RAKTH CHARITRA – Review
Posted by barkha on October 23, 2010 | 2 Comment
FILM – RAKTH CHARITRA
PRODUCER – Cinergy Films, Sheetal Vinod Talwar and Madhu Mantena
DIRECTOR – Ram Gopal Verma
WRITER – Prashant Pandey
CAST – Vivek Oberoi, Shatrugan Sinha, Abhimanyu Singh, Sushant Singh, Radhika Apte, Rajendra Gupta, Zarina Wahab, Ashish Vidyarthi, Priyamani
MUSIC – Sukhwinder Singh, Bappi, Tutul
Gore learns a new language. Of desperation. Pushing boundaries takes a new turn. Of forcing them apart. Ordinarily this would transmute into a spell-binding creative high but Rakth Charitra does no such stimulating favour to its audience or its maker. Both of whom were hoping it to be a miracle of sorts. A path-breaker, original in voice and honest in intent. A jinx-breaker so to speak. A totem of resurrection.
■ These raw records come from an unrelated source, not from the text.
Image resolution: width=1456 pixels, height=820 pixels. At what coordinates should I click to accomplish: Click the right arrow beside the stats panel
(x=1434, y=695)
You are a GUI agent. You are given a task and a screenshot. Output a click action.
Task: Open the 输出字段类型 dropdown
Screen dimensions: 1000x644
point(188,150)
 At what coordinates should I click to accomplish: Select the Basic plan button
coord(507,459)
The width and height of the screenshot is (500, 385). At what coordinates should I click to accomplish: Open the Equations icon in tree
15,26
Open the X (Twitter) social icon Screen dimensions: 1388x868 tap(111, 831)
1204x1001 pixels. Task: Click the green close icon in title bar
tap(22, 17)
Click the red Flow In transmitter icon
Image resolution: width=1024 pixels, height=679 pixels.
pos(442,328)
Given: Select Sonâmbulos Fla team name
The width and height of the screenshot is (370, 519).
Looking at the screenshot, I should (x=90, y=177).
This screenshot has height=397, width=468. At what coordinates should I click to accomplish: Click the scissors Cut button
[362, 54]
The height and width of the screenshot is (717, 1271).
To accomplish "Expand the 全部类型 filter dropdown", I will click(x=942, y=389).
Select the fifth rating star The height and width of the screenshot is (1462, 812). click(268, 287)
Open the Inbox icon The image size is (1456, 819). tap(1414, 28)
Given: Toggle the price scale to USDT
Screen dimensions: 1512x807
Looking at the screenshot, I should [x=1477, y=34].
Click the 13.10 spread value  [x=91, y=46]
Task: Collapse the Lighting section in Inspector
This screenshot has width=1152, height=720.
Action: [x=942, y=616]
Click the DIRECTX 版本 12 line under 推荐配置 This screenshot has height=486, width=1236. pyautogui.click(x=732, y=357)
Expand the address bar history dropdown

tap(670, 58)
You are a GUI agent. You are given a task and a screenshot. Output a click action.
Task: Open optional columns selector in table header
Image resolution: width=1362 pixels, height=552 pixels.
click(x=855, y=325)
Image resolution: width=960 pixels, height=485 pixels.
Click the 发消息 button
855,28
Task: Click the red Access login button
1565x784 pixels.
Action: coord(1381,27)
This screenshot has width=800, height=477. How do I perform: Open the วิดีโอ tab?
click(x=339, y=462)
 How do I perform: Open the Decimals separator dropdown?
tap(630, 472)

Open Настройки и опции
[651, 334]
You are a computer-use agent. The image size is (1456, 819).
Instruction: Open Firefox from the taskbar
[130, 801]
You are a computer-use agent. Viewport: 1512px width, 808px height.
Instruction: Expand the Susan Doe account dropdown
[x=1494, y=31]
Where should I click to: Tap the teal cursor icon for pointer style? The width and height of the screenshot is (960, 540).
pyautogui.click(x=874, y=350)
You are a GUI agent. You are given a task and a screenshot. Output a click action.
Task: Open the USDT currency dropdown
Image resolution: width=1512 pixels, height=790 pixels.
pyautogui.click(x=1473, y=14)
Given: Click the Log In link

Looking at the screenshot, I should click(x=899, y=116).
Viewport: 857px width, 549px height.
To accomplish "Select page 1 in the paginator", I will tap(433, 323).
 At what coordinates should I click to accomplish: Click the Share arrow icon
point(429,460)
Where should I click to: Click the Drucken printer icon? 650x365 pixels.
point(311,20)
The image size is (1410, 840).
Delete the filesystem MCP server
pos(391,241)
But if only re-birth came that easy.
Ram Gopal Verma’s ambitious two-part Rakth Charitra is bold and brassy, brutal and brackish (the first part i.e., the second not out for public consumption yet.) It is the true story of Paritala Ravi, a political leader and former cabinet minister in Andhra Pradesh whose roots were seeped in Communism/Naxalism. In its dramatic form this so-called biopic not only deviates factually but also intellectually, mis-emphasizing situations, emotions and reasons behind the story of Paritala Ravi. Singularly intent on courting violence like a famished lover, it speaks the language of hard, animal force, even using extremities of sound and its harshness to arouse the intensity of violence, disregarding every human element of the mind, heart or spirit. Elements very crucial to the rise and fall and making of Paritala Ravi. Elements that are crucial to any human story.
But Rakth Charitra is not a human story. As an experience the film is visceral. Gut-kicking visceral. But that is a sensory experience alone. Removed from the holistic cinematic one. With a myopic intent of re-shaping boundaries of extremities, Ram Gopal Verma becomes a step-father to the narrative, taming a brute to a yak by stringing in the ‘voice-over’ to explain events spanning time, to speak strategy that should be shown. Where the expression of a ‘city soul-shaken by brazen murders’ is a trembly jimmy-jib shot of the city’s skyline from a terrace. Laziness or sparseness is not the point, the point is this approach of heightening visceral gore at the behest of all else is reductive. And sadly so.
But in this misguided quest, Rakth Charitra throws up some vignettes of striking moments and performances. No one’s lives, dilemmas or conflicts are real. But even in this manifold intensified environment stand out most characters. Like Sushant Singh as the blood-thirsty avenging son, Abhimanyu Singh’s demonic, fiendish antagonist and Shatrugan Sinha’s portrayal of NTR. Vivek Oberoi’s (as Paritala Ravi aka Pratap) presence and impact is rather accentuated by careful framing and visualisation than inherent merit even as Ashish Vidyarthi puts in a zestful performance. Zarina Wahab as the desperate mother and Radhika Aapte’s Sunita tie in with the female stereotypes even as the latter is reminiscent of Mani Ratnam’s ‘simplistic’ female counterparts.
Rakth Charitra makes an impact. But the story is not complete yet. The first part of ‘summarized’ history creates ripples, raises gooseflesh and tingles with a promise even as it disappoints with a standard staleness of narrative an approach. It is true to its setting and sensibility but not in an earthy way, much rather in a painted reflection. Let us wait for the second part to unveil and fill in the blanks. The second part is a promise of Suriya, Vivek Oberoi and Shatrugan Sinha in a tighter, more vengeful drama of blood and politics. Greater heights and depths, resurrection of itself from itself and whose, may all of these questions be answered in the next part.